Additionally, this court has explained reasonable progress exists when a circuit court can conclude the following:

"[T]he court, in the near future, will be able to order the child returned to parental custody. The court will be able to order the child returned to parental custody in the near future because, at that point, the parent will have fully complied with the directives previously given to the parent in order to regain custody of the child." (Emphases in original.) In re L.L.S., 218 Ill.App.3d 444, 461, 577 N.E.2d 1375, 1387 (1991).

We have also emphasized" 'reasonable progress' is an 'objective standard.'" In re F.P., 2014 IL App (4th) 140360, ¶ 88, 19 N.E.3d 227 (quoting L.L.S., 218 Ill.App.3d at 461, 577 N.E.2d at 1387).

¶ 27 In determining a parent's fitness based on reasonable progress, a court may only consider evidence from the relevant time period. Reiny S., 374 Ill.App.3d at 1046, 871 N.E.2d at 844 (citing In re D.F., 208 Ill.2d 223, 237-38, 802 N.E.2d 800, 809 (2003)). Courts are limited to that period "because reliance upon evidence of any subsequent time period could improperly allow a parent to circumvent her own unfitness because of a bureaucratic delay in bringing her case to trial." Reiny S., 374 Ill.App.3d at 1046, 871 N.E.2d at 844. In this case, the petition alleged the relevant nine-month period was January 1, 2022, through October 1, 2022.

¶ 28 Respondent argues the circuit court erred because it found him unfit (1) while recognizing his significant accomplishments (e.g., completing mental health treatment and visiting G.D. consistently) and (2) even though respondent was the victim of the domestic violence at issue.

¶ 29 Respondent fails to demonstrate the circuit court's decision was against the manifest weight of the evidence. See TSP-Hope, Inc. v. Home Innovators of Illinois, LLC, 382 Ill.App.3d 1171, 1173, 890 N.E.2d 1220, 1223 (2008) (stating the appellant bears the burden of showing error). Respondent essentially argues, because his case was a closer call than Claudia D.'s case, this court should reweigh the evidence in favor of respondent and arrive at a different conclusion. However, we do not reweigh the evidence. See In re S.M., 314 Ill.App.3d 682, 687, 732 N.E.2d 140, 144 (2000) (noting "[t]he reviewing court does not reweigh the evidence or reassess the credibility of the witnesses").

¶ 30 During the relevant nine-month period, respondent was required to complete substance abuse services, complete domestic violence services, cooperate with DCFS, maintain a legal source of income, have stable housing, visit with G.D., complete parenting classes, and engage in mental health services. Respondent did successfully complete mental health services. He also had stable housing but was inconsistent with keeping appointments for safety checks on the residence. He was also "fairly consistent" with visits with G.D. and behaved appropriately. Respondent also signed his consents and communicated with DCFS. Respondent also stated he had a job but failed to provide pay stubs. As to substance abuse and domestic violence services, respondent did the initial intake but did not participate in classes due to a lack of transportation. Bachtold testified respondent was offered help with transportation. With parenting classes, he attended but did not complete the "post-test."

········

§ **SET EXERCISE A**
Decide whether each statement agrees with the parental fitness opinion, answering yes or no and quoting the deciding words. (i) The relevant nine-month period ran from January 1, 2022, through October 1, 2022. (ii) The reviewing court states that it will reweigh the evidence. (iii) Respondent completed the parenting class post-test.
§ **SET EXERCISE B**
Answer these questions from the parental fitness opinion.
(i) Which case does In re F.P. quote for the point that reasonable progress is an objective standard?
(ii) What reason is given for respondent not taking part in the substance abuse and domestic violence classes?
(iii) Who testified that respondent was offered help with transportation?
§ **SET EXERCISE C**
Carry on the parental fitness opinion from the point where it stops.
The rows below are separate from the parental fitness opinion.

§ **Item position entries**
········

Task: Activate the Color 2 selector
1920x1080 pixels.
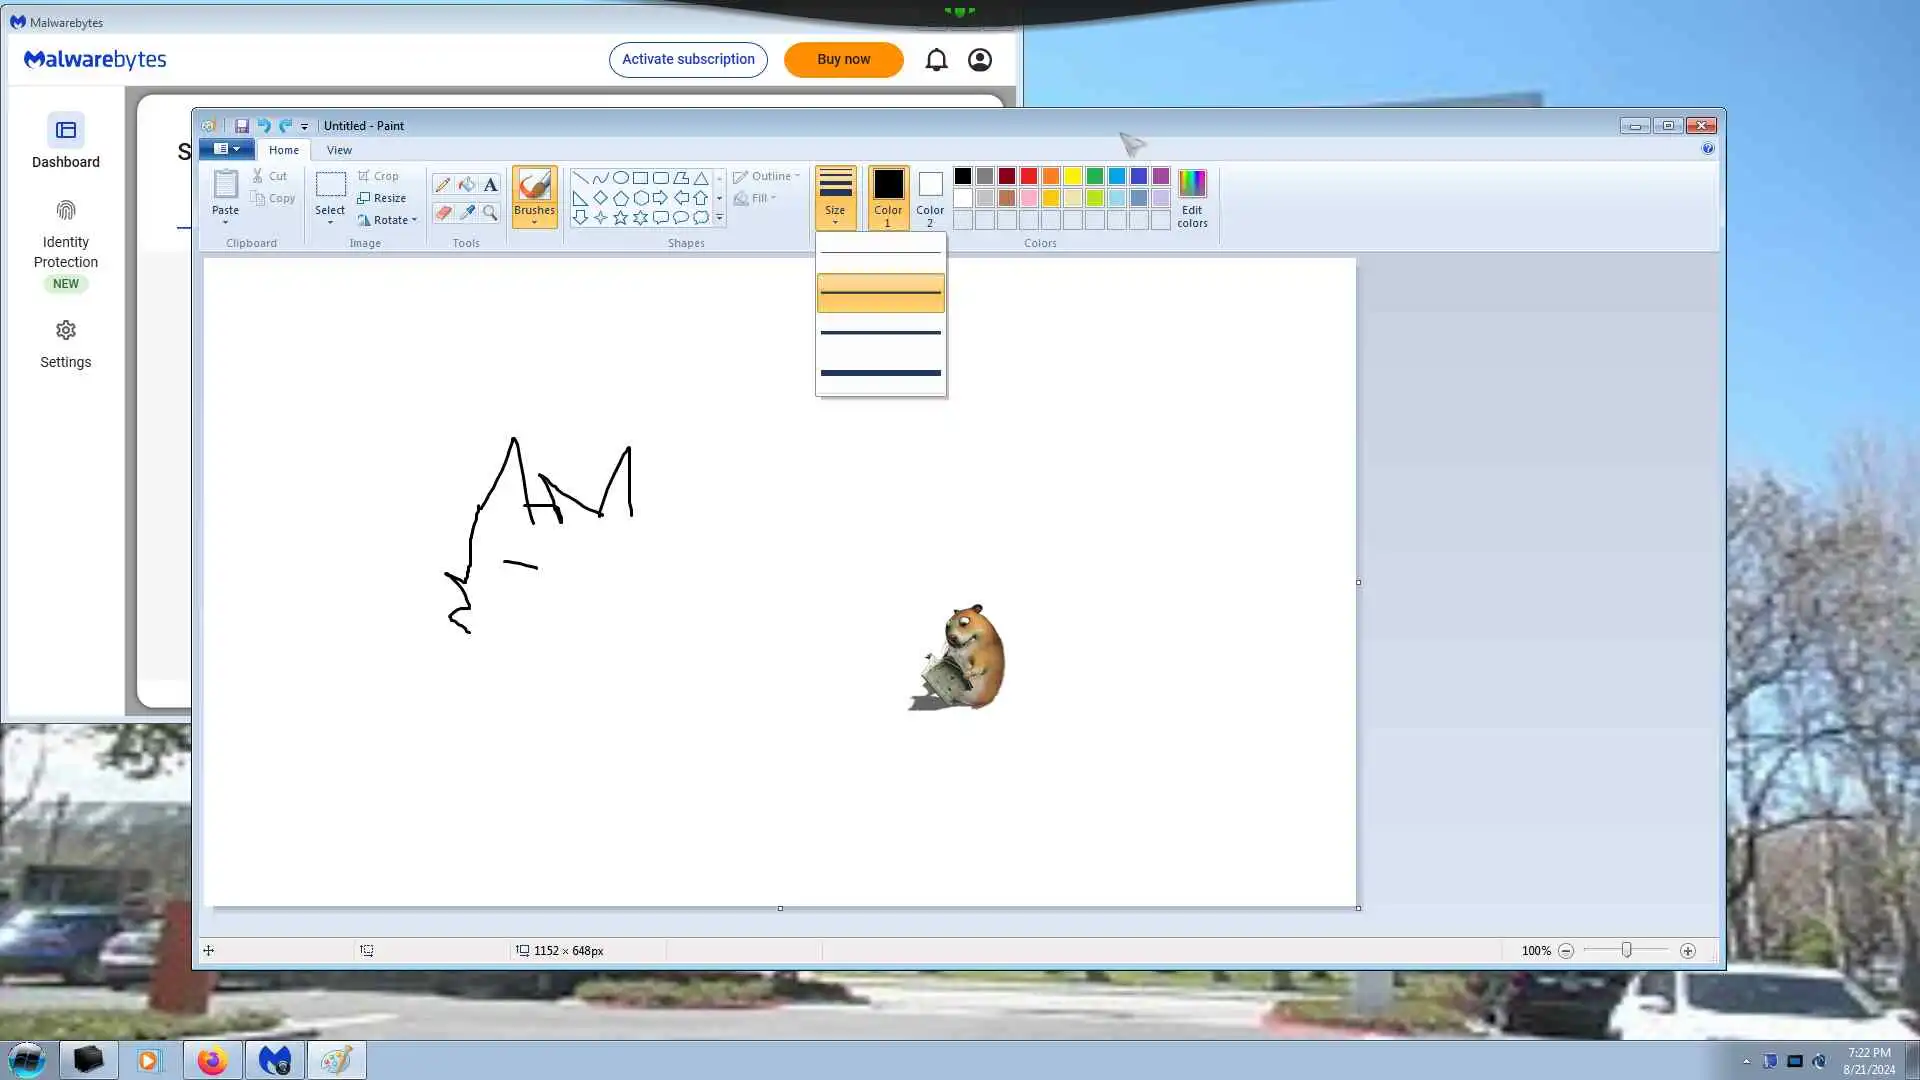Action: 929,195
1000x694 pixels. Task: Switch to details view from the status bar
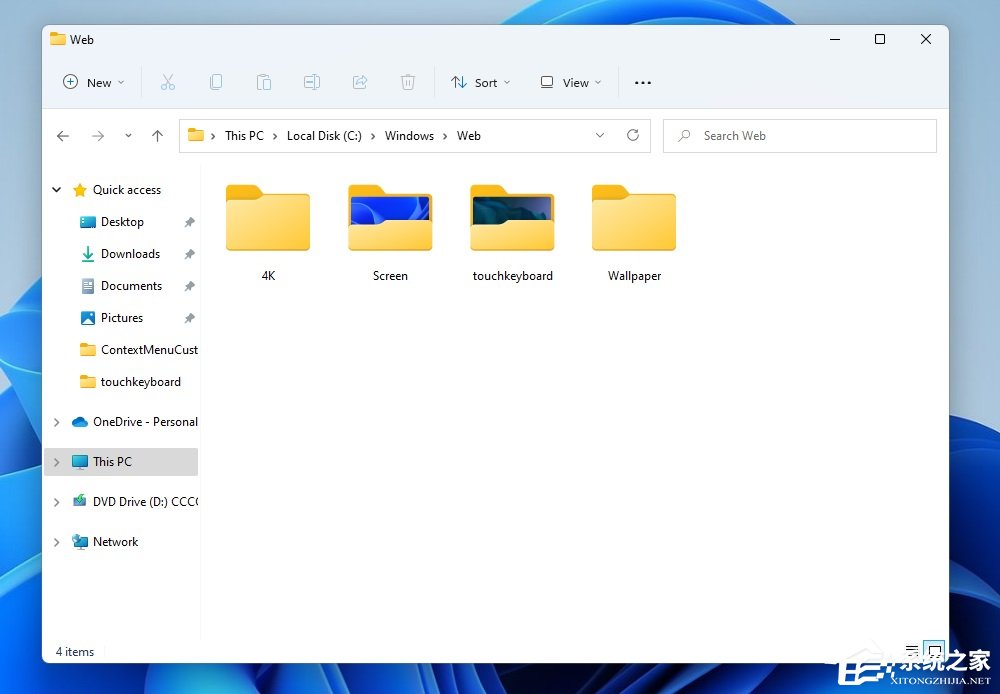[x=911, y=651]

········

§ **WRITTEN RESPONSE A**
(i) Yes: "the relevant nine-month period was January 1, 2022, through October 1, 2022."
(ii) No: "However, we do not reweigh the evidence."
(iii) No: "he attended but did not complete the "post-test.""

§ **WRITTEN RESPONSE B**
(i) L.L.S.
(ii) A lack of transportation.
(iii) Bachtold.

§ **WRITTEN RESPONSE C**
¶ 31 While respondent did make some progress during the relevant nine-month period, the progress was not substantial. In the adjudicatory order, the circuit court found both parents inflicted the neglect on G.D. by having issues of domestic violence in her presence. Thus, the basis for G.D. coming into care was domestic violence, and respondent failed to complete domestic violence services as ordered. As such, G.D. was never close to being returned to respondent's care.

¶ 32 Given the above evidence, the circuit court's finding respondent failed to make reasonable progress during the nine-month period of January 1, 2022, through October 1, 2022, was not against the manifest weight of the evidence. Since we have upheld the circuit court's determination respondent met the statutory definition of an "unfit person" on the basis of respondent's failure to make reasonable progress, we do not address the other basis for the circuit court's unfitness finding. See In re Tiffany M., 353 Ill.App.3d 883, 891, 819 N.E.2d 813, 820 (2004).

¶ 33 2. Best Interests Finding

¶ 34 "At the best-interest portion of a termination hearing, the State bears the burden of proving by a preponderance of the evidence that termination of parental rights is in the child's best interest." In re J.B., 2019 IL App (4th) 190537, ¶ 31, 147 N.E.3d 953. At this stage, the focus shifts from the parent to the child, and "the parent's interest in maintaining the parent-child relationship must yield to the child's interest in a stable, loving home life." D.T., 212 Ill.2d at 364, 818 N.E.2d at 1227. In making the best interests determination, the court must consider the factors set forth in section 1-3(4.05) of the Juvenile Court Act (705 ILCS 405/1-3(4.05) (West 2022)). These factors include the following:

"(1) the child's physical safety and welfare; (2) the development of the child's identity; (3) the child's background and ties, including familial, cultural, and religious; (4) the child's sense of attachments, including love, security, familiarity, and continuity of affection, and the least-disruptive placement alternative; (5) the
child's wishes; (6) the child's community ties; (7) the child's need for permanence, including the need for stability and continuity of relationships with parental figures and siblings; (8) the uniqueness of every family and child; (9) the risks related to substitute care; and (10) the preferences of the persons available to care for the child." In re Jay. H., 395 Ill.App.3d 1063, 1071, 918 N.E.2d 284, 291 (2009) (citing 705 ILCS 405/1-3(4.05) (West 2008)).

¶ 35 On appeal, respondent argues he had transportation issues related to attending substance abuse treatment, cooperated with DCFS, maintained employment, completed parenting classes, and was successfully discharged from mental health services. Respondent contends nothing in the record suggests "he was not safely equipped and not able to parent."

¶ 36 We need not dispute these claims. If we take respondent's arguments as true, they fail to show the circuit court's finding was against the manifest weight of the evidence. The court's determination did not involve whether respondent was making efforts. The only question for the court was what was in G.D.'s best interests.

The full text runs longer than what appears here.